After this proof technology has been identified and created, Platzer asserts that the next step is to use it to augment the capabilities of artificially intelligent learning agents — increasing their complexity while simultaneously verifying their safety.
Eventually, Platzer hopes that this will culminate in technology that allows CPS to recover from situations where the expected outcome didn’t turn out to be an accurate model of reality. For example, if a self-driving car assumes another car is speeding up when it is actually slowing down, it needs to be able to quickly correct this error and switch to the correct mathematical model of reality.
The more complex such seamless transitions are, the more complex they are to implement. But they are the ultimate amalgamation of safety and flexibility or, in other words, the ultimately combination of AI and safety proof technology.
Creating the Tech of Tomorrow
To date, one of the biggest developments to come from Platzer’s research is the KeYmaera X prover, which Platzer characterizes as a “gigantic, quantum leap in terms of the reliability of our safety technology, passing far beyond in rigor than what anyone else is doing for the analysis of cyber-physical systems.”
The KeYmaera X prover, which was created by Platzer and his team, is a tool that allows users to easily and reliably construct mathematical correctness proofs for CPS through an easy-to-use interface.
More technically, KeYmaera X is a hybrid systems theorem prover that analyzes the control program and the physical behavior of the controlled system together, in order to provide both efficient computation and the necessary support for sophisticated safety proof techniques. Ultimately, this work builds off of a previous iteration of the technology known as KeYmaera. However, Platzer states that, in order to optimize the tool and make it as simple as possible, the team essentially “started from scratch.”
Emphasizing just how dramatic these most recent changes are, Platzer notes that, in the previous prover, the correctness of the statements was dependent on some 66,000 lines of code.
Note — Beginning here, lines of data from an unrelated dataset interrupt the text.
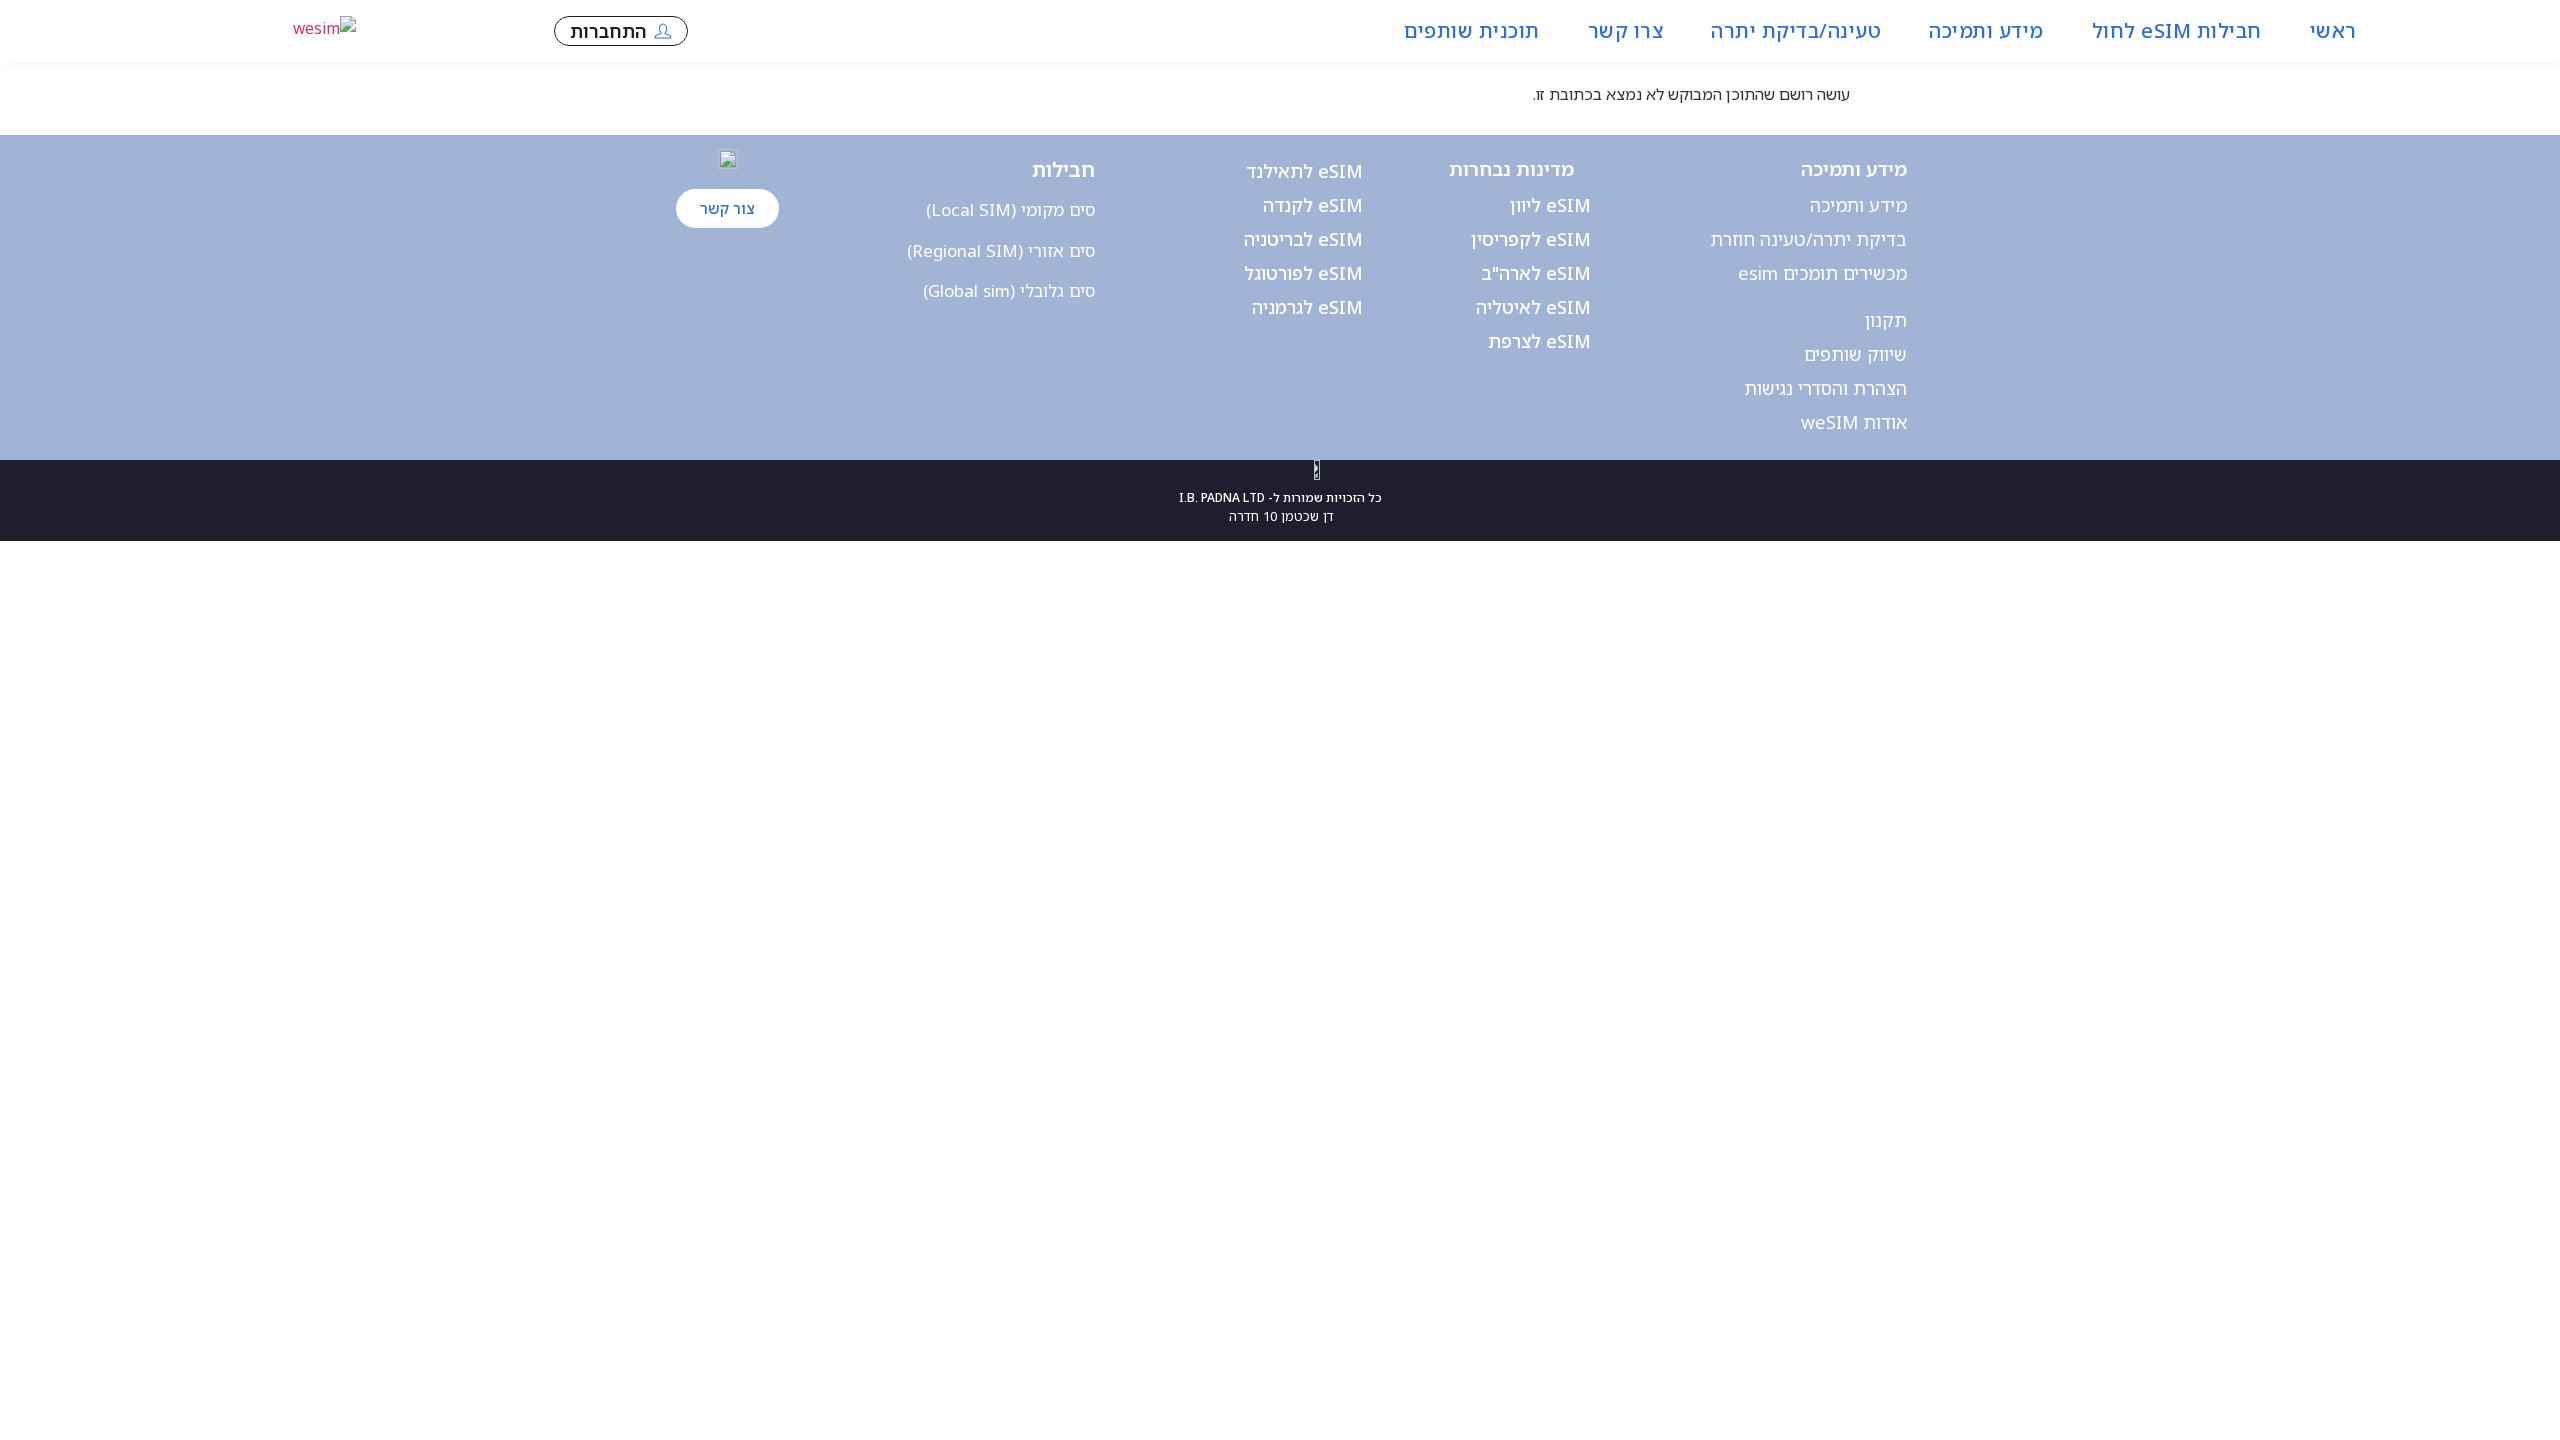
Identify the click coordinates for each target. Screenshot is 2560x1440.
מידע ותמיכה (1986, 30)
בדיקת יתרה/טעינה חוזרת (1808, 239)
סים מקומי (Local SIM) (1010, 209)
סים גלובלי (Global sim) (1009, 290)
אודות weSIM (1854, 422)
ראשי (2333, 30)
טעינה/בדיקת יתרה (1796, 30)
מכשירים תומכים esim (1822, 273)
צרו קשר (1626, 30)
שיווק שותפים (1855, 354)
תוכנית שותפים (1472, 30)
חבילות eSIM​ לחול (2177, 30)
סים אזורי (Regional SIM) (1001, 250)
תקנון (1886, 320)
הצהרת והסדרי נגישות (1825, 388)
Notably, each of these 66,000 lines were all critical to the correctness of the verdict. According to Platzer, this poses a problem, as it’s exceedingly difficult to ensure that all of the lines are implemented correctly. Although the latest iteration of KeYmaera is ultimately just as large as the previous version, in KeYmaera X, the part of the prover that is responsible for verifying the correctness is a mere 2,000 lines of code.
This allows the team to evaluate the safety of cyber-physical systems more reliably than ever before. “We identified this microkernel, this really minuscule part of the system that was responsible for the correctness of the answers, so now we have a much better chance of making sure that we haven’t accidentally snuck any mistakes into the reasoning engines,” Platzer said. Simultaneously, he notes that it enables users to do much more aggressive automation in their analysis. Platzer explains, “If you have a small part of the system that’s responsible for the correctness, then you can do much more liberal automation. It can be much more courageous because there’s an entire safety net underneath it.”
For the next stage of his research, Platzer is going to begin integrating multiple mathematical models that could potentially describe reality into a CPS. To explain these next steps, Platzer returns once more to self-driving cars: “If you’re following another driver, you can’t know if the driver is currently looking for a parking spot, trying to get somewhere quickly, or about to change lanes. So, in principle, under those circumstances, it’s a good idea to have multiple possible models and comply with the ones that may be the best possible explanation of reality.”
Ultimately, the goal is to allow the CPS to increase their flexibility and complexity by switching between these multiple models as they become more or less likely explanations of reality. “The world is a complicated place,” Platzer explains, “so the safety analysis of the world will also have to be a complicated one.”